Do luxo ao inferno astral

A Herança


Eike Batista nasceu em Governador Valadares (MG), em 3 de novembro de 1956. Passou parte da infância no Rio de Janeiro, mas ainda criança mudou-se para a Alemanha.

>> O gosto pelos negócios teria apoio do pai, Eliezer Batista, mineiro de Nova Era, ex-ministro de Minas e Energia do governo João Goulart (1961-1964), e ex-presidente da Vale (1979-1986) durante o governo da ditadura militar.

>> Antes de retornar ao Brasil e se tornar um megaempresário, Eike Batista atuou como vendedor de seguros no modelo porta a porta na Alemanha, onde também estudou engenharia metalúrgica.

>> Esportista, como uma espécie de mecenas, doou mais de R$ 20 milhões para que o Brasil fosse sede das Oimpíadas de 2016. Não escondeu o desejo de se tornar o homem mais rico no mundo.

>> Aproximou-se da cúpula do poder até cair nas graças da presidente Dilma Roussef.
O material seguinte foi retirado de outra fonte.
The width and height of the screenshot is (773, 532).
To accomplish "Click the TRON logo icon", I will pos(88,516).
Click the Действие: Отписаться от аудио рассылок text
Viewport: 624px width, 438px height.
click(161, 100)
Ela não poupou elogios a ele: "O Eike é nosso padrão, nossa expectativa e orgulho do Brasil quando se trata de um empresário do setor privado", afirmou a presidente (abril/2012).

Ascensão


>> Dos anos 1980 até início do ano 2000, conquistou seu primeiro bilhão fazendo negócios no Brasil e em vários países. Explorou ouro no Mato Grosso, foi parceiro da gigante da mineração Rio Tinto, explorou petróleo na Amazônia, produziu cosméticos, construiu termelétricas.

>> Em 2000, com foco no Brasil como motor da economia mundial, criou o grupo EBX. Integram o conglomerado a OGX (petróleo), OSX (indústria naval offshore), MPX (energia), LLX (logística), MMX (mineração) e CCX (mineração de carvão) e a IMX (gestão esportiva). O grupo banca um terço das ações da SIX Semicondutores, primeira fábrica de semicondutores da América Latina em construção em Minas, constituída no ano passado.

>> No auge dos negócios, em 2012, o ex-bilionário chegou a ter cerca de R$ 66,4 bilhões (US$ 30 bilhões), quando foi considerado o 7º homem mais rico do mundo pela revista norte-americana Forbes.

Queda

>> Com a confiança abalada por comunicados muito aquém dos planos de negócios anunciados, em 2012 as empresas administradas por Eike perderam mais de R$ 30 bilhões em valor de mercado na Bolsa

>> O Instituto EBX suspende o repasse de R$ 1,8 milhão por ano para o Museu das Minas e do Metal, que mantinha na Praça da Liberdade, em Belo Horizonte

>> No ranking da revista Forbes, a fortuna de Eike Batista era de US$ 900 milhões em setembro deste ano, o que o tirava da lista de bilionários.